Solve the inequality. Then graph the solution set. $$x^{2}>2 x+8$$

Short Answer

Expert verified
The solution to the inequality \(x^{2}-2x-8>0\) is that \(x\) is greater than 4 or \(x\) is less than -2, denoted in interval notation as (-infinity,-2)U(4,infinity). This corresponds to a graph with an open circle at -2 and 4, and shading in between these points.

Step by step solution

01

Rearrange the inequality

The first step is to arrange the inequality in standard form. This means bringing all terms to one side. So, the inequality \(x^{2}>2 x+8\) is rearranged to \(x^{2}-2x-8 > 0\)
02

Factor the quadratic

Next, the quadratic needs to be factored. This will give us the critical points where the function intersects the x-axis. Factoring the equation \(x^{2}-2x-8\) results in \((x-4)(x+2) > 0\)
03

Finding the critical points

The roots of the equation, also known as the critical points, are found by setting the equation equal to zero and solving for x. This gives us \(x-4 = 0\) (or \(x = 4\)) and \(x+2 = 0\) (or \(x = -2\)).
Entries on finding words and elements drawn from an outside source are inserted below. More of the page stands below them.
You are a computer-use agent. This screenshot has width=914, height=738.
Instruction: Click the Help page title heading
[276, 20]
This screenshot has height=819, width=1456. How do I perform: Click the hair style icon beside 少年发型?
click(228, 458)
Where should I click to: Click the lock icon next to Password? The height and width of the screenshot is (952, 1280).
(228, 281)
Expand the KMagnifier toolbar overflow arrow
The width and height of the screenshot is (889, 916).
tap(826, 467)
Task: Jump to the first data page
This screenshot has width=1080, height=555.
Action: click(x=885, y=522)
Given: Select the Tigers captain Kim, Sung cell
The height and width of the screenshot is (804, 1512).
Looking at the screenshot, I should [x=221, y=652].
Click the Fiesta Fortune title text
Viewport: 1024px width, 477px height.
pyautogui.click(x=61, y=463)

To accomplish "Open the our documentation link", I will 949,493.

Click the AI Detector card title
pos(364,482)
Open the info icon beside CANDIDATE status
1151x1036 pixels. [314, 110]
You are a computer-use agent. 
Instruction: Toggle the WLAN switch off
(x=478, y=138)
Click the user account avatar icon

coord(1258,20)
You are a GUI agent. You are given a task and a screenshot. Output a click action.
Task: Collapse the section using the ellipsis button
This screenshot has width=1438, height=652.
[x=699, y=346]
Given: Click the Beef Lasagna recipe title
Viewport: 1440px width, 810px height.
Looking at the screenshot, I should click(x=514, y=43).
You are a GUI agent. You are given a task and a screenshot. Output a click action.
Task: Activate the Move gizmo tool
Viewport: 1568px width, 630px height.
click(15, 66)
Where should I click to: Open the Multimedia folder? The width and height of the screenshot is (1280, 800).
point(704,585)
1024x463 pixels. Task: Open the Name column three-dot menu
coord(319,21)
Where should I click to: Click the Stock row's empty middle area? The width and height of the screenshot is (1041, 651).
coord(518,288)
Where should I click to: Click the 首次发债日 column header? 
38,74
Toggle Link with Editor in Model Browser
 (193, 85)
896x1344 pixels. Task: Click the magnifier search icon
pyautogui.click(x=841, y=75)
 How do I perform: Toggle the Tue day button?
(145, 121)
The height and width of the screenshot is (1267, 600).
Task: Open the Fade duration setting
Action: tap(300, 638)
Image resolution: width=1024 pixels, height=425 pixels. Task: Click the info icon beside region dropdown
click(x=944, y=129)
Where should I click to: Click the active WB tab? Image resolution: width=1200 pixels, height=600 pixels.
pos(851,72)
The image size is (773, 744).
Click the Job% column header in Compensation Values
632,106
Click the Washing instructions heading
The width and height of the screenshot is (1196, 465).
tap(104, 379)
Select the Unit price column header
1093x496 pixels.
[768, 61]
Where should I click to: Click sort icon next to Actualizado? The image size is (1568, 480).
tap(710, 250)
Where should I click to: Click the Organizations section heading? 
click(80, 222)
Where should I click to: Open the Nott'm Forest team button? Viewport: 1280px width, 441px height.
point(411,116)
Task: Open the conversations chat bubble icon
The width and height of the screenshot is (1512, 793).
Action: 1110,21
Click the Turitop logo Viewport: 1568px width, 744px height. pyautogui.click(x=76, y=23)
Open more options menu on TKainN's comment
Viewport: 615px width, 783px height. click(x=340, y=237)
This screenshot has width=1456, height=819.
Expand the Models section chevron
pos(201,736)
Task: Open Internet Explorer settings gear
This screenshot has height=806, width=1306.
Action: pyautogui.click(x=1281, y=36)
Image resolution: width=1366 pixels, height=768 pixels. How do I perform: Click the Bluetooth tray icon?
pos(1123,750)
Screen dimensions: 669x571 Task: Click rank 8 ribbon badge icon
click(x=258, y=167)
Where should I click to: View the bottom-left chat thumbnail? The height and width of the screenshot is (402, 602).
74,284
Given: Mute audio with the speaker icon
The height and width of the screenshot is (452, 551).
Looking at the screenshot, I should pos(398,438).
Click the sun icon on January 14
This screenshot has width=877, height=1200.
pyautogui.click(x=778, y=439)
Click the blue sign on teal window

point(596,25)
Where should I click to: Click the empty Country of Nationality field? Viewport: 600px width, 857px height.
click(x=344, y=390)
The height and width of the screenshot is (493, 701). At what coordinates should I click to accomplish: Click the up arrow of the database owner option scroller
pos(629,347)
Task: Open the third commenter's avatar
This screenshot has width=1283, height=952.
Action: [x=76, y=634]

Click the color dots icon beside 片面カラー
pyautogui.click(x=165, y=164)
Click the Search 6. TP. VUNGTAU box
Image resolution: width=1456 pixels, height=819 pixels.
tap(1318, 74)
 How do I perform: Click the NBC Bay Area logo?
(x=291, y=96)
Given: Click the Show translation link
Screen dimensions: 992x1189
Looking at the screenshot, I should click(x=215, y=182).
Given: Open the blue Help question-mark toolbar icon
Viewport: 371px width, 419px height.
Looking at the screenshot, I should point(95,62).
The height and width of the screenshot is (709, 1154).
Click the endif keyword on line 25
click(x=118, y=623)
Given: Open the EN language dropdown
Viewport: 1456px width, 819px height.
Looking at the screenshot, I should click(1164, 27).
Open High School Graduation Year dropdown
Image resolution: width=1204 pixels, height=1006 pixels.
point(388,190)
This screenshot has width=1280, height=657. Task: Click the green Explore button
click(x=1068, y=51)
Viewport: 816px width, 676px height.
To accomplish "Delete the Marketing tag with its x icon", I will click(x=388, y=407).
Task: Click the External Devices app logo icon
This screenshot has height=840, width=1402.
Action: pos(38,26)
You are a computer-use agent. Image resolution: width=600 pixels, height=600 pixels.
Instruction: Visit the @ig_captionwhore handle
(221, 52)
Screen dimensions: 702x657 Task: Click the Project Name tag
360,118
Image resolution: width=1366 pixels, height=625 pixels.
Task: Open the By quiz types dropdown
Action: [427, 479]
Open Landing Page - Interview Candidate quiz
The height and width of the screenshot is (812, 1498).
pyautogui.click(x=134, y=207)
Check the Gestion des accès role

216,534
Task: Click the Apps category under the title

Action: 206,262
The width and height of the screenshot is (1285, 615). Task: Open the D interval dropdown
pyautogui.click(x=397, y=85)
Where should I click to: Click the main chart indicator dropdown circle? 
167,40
These are the points where the function intersects the x-axis
04

Determine solution intervals

Now, look at the intervals determined by the critical points: (-infinity, -2), (-2, 4), and (4, infinity). Test each interval by plugging in a test point into the factored inequality. If the inequality is true, then that interval is part of the solution set; if it's false, then it is not.
05

Graph the solution set

Lastly, graph the solution set. Because the question asked for a greater than inequality, rather than greater than or equal to, we use an open circle at -2 and 4. Our solution from the previous step tells us to shade in between -2 and 4, and not any part outside those points.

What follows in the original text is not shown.